Ivo Radovniković

Personal information
- Date of birth: 9 February 1918
- Place of birth: Split, Austria-Hungary
- Date of death: 27 October 1977 (aged 59)
- Place of death: Split, SFR Yugoslavia
- Position(s): Midfielder

Youth career
- 1930–1936: Hajduk Split

Senior career*
- Years: Team / Apps / (Gls)
- 1936–1953: Hajduk Split / 117 / (23)

Managerial career
- 1955–1958: Hajduk Split (youth)
- 1958–1959: Hajduk Split
- Sloga Doboj
- 1963–1964: RNK Split

= Ivo Radovniković =

Croatian footballer and manager

Ivo "Ive" Radovniković (9 February 1918 – 27 October 1977) was a Croatian football player and manager.

==Playing career==
A native of Split, Radovniković joined local powerhouse Hajduk Split in 1930 at the age of 12, and debuted professionally for the club six years later in a match against SK Bata Borovo. In the next 17 years with the club he appeared in a total of 475 matches and scored 160 goals (including 117 appearances and 23 goals in the Yugoslav First League). With the club he won the Banovina of Croatia championship in 1941 and two Yugoslav First League titles in 1950 and 1952.

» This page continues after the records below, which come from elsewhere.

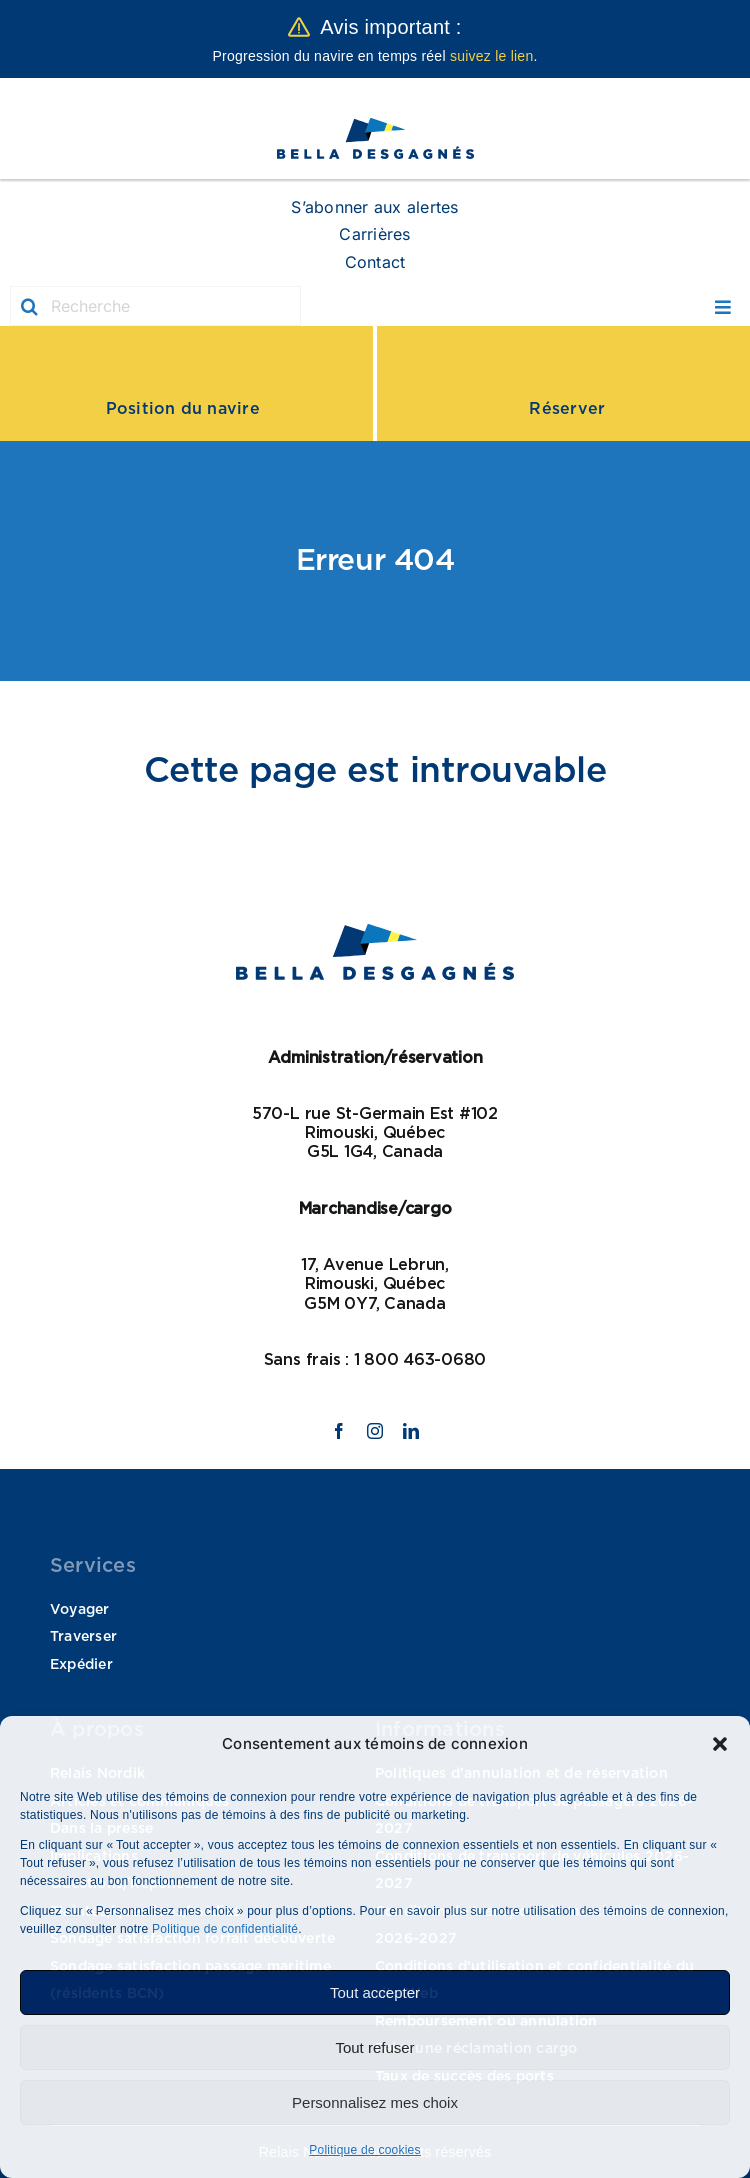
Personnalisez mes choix (375, 2102)
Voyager (80, 1610)
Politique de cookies (365, 2150)
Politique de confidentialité (224, 1929)
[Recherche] (155, 306)
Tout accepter (375, 1992)
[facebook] (339, 1431)
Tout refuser (374, 2047)
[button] (720, 1744)
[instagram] (375, 1431)
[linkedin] (411, 1431)
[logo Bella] (375, 125)
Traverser (83, 1637)
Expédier (81, 1665)
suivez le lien (492, 56)
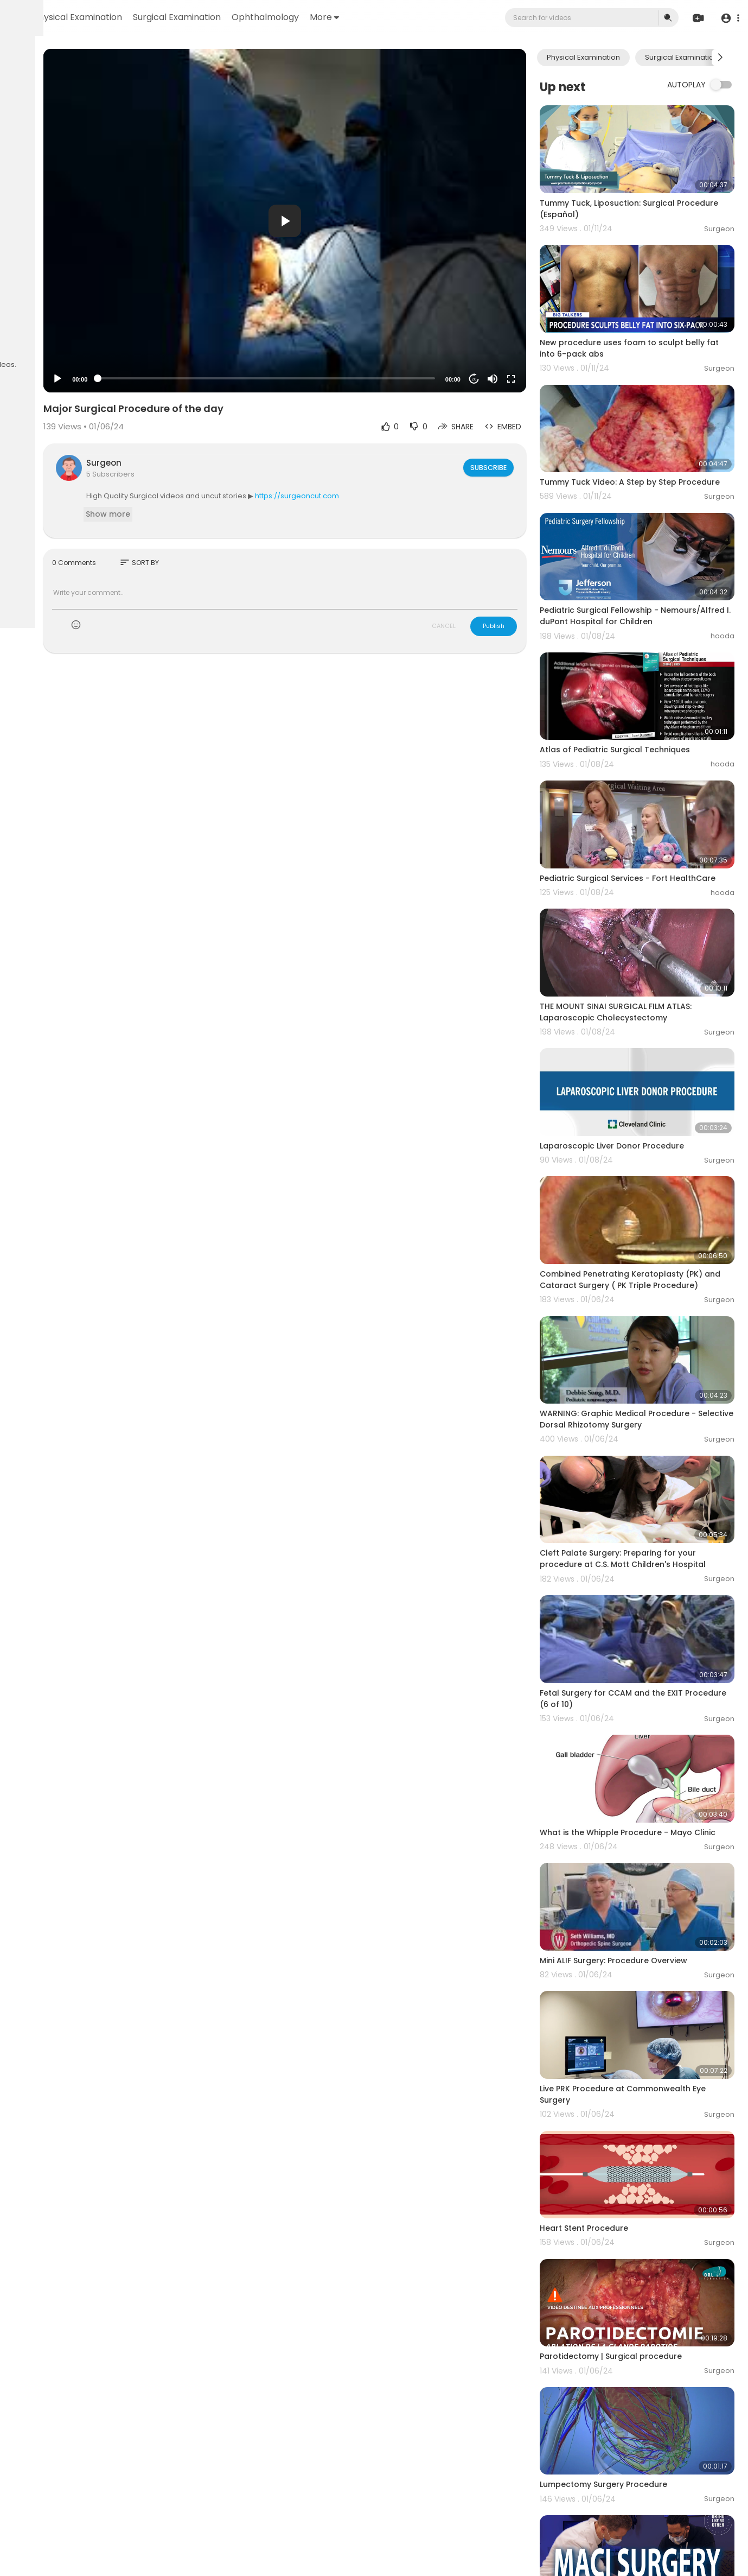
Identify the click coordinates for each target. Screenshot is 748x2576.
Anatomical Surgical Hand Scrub (638, 2474)
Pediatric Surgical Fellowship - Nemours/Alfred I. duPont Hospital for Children (649, 570)
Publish (528, 625)
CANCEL (478, 625)
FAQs (22, 318)
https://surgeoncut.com (414, 496)
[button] (728, 18)
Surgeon (220, 462)
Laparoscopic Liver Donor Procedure (646, 1047)
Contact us (33, 343)
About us (81, 331)
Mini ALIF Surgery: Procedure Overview (648, 1787)
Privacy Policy (37, 331)
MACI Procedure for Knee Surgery (640, 2361)
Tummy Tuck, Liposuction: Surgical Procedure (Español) (641, 193)
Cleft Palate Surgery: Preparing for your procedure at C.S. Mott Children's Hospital (652, 1423)
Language (75, 343)
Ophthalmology (400, 17)
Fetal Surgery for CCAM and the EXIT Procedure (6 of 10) (646, 1546)
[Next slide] (720, 57)
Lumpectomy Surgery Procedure (638, 2249)
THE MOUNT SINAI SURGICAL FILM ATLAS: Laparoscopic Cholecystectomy (650, 929)
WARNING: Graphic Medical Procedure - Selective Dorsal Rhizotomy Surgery (652, 1294)
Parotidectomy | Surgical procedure (645, 2136)
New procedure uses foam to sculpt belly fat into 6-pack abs (646, 317)
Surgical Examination (312, 17)
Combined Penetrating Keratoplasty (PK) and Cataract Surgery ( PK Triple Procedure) (648, 1171)
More (459, 17)
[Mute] (527, 378)
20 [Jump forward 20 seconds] (509, 379)
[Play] (174, 378)
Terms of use (59, 318)
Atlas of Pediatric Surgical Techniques (649, 687)
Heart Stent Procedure (618, 2024)
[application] (360, 220)
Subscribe (522, 467)
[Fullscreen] (545, 378)
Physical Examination (212, 17)
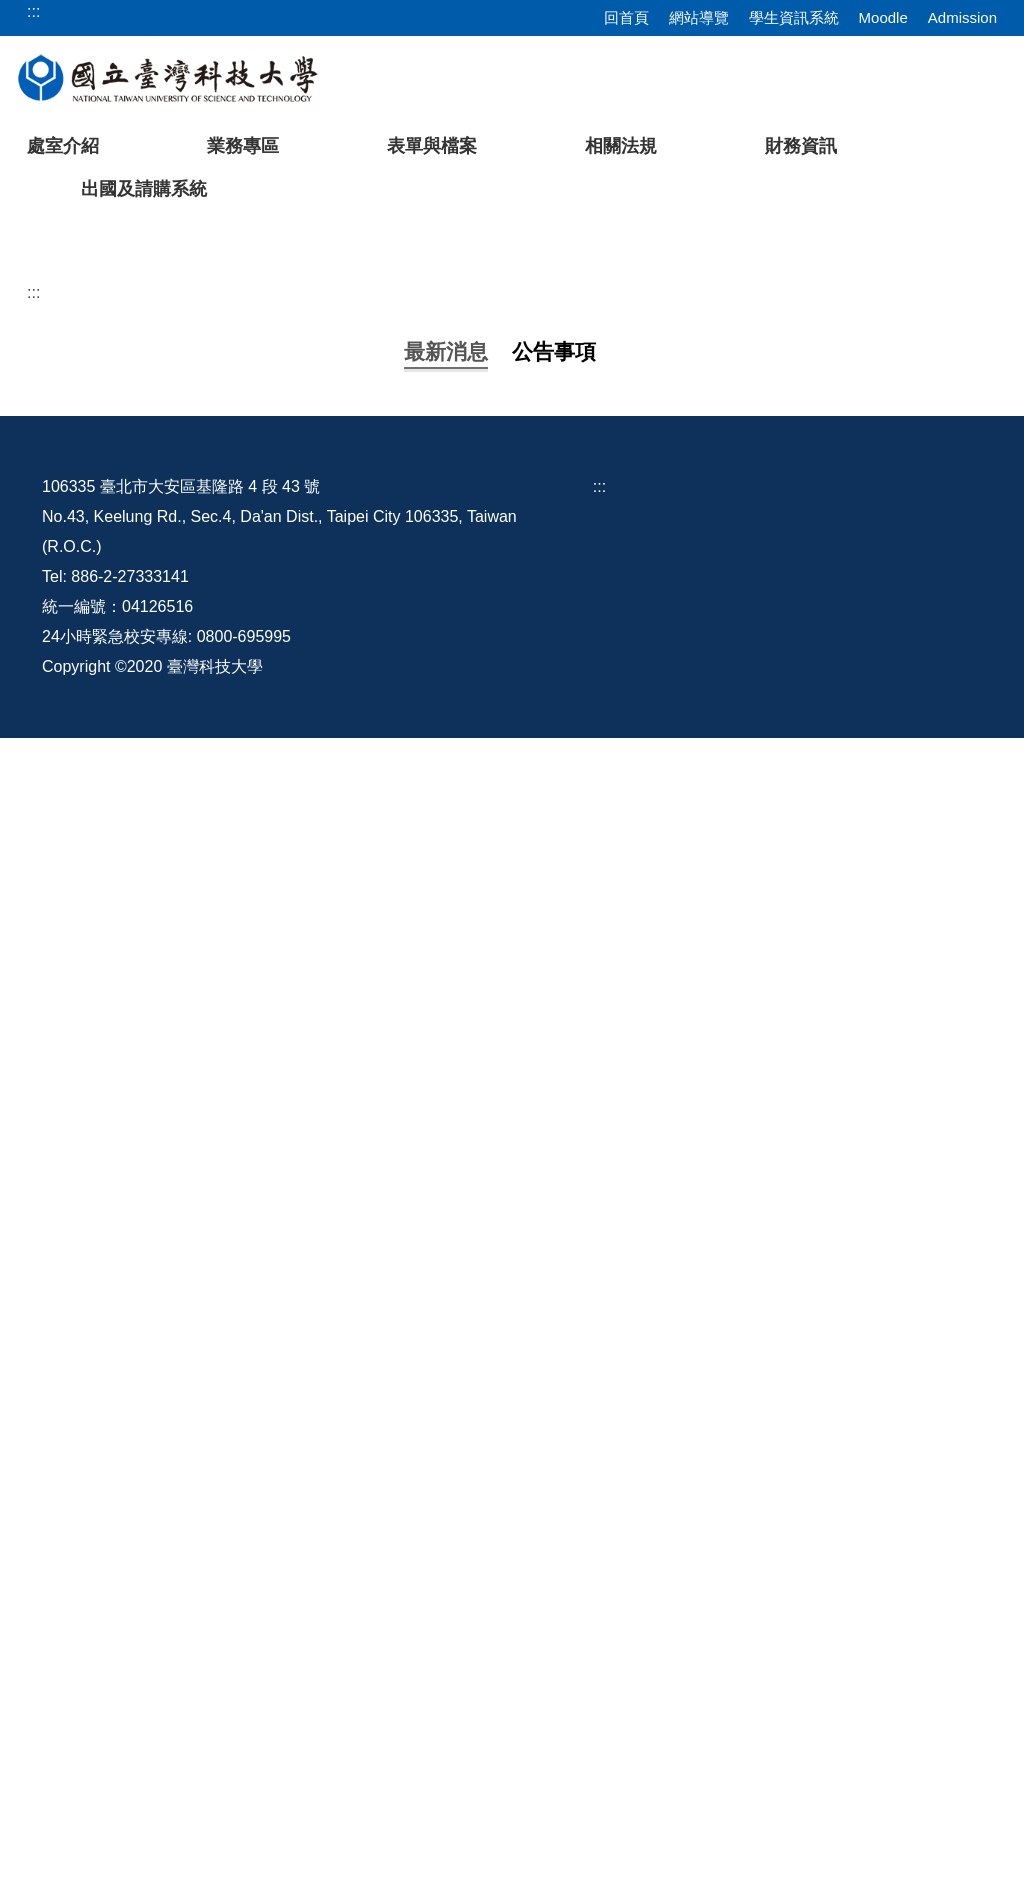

During World War II when Hajduk was briefly disbanded by the authorities he was one of the players who joined the re-established club in exile on the island of Vis (which was at the time stronghold of the Yugoslav Partisans) and where Hajduk played exhibition matches until the end of the war. He holds the distinction of appearing in 85 matches for the war-time Hajduk squad. Although he was never capped for Yugoslavia, he was member of the Yugoslav squad which competed in the 1950 World Cup in Brazil.

==Managerial career==
After retiring from football at the end of the 1952–53 season, he became a manager. He returned to Hajduk and managed their youth team from 1955 to 1958, before taking over as manager in the 1958–59 season and finishing seventh in the national championship. After that he had managing stints with several lower level sides, including Sloga Doboj and RNK Split.